TASK BRIEF
Quote the following records verbatim, everything from the line containing "Given: Click the" down to the line containing "Looking at the".

---------- THE INPUT

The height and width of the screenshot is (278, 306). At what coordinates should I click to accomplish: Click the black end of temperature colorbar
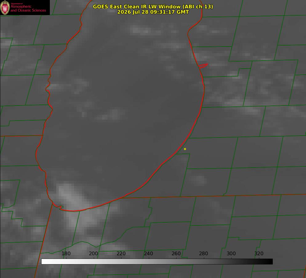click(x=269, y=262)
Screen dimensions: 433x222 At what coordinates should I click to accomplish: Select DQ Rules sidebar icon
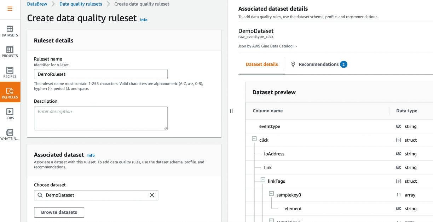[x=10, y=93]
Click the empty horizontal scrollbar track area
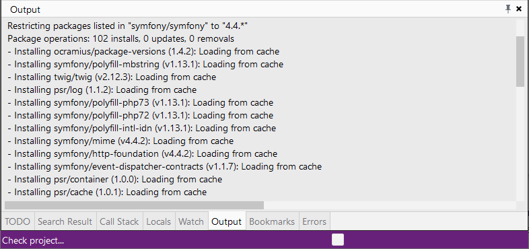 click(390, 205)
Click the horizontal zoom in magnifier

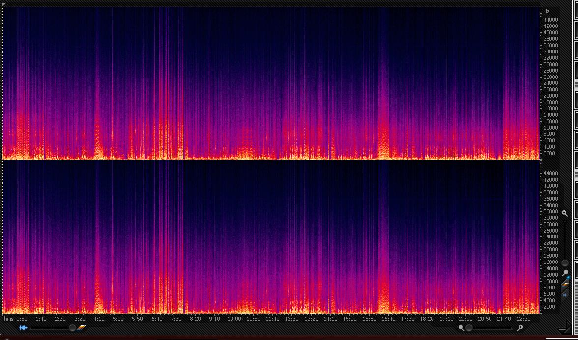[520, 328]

--------------------
---------- THE INPUT

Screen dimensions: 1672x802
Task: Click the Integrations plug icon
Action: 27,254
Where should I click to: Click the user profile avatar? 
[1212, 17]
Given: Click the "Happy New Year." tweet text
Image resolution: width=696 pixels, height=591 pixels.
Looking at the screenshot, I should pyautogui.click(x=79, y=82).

--------------------

EXERCISE SOLUTION
Given: Click the "Happy New Year." tweet text
Image resolution: width=696 pixels, height=591 pixels.
Looking at the screenshot, I should pyautogui.click(x=79, y=82).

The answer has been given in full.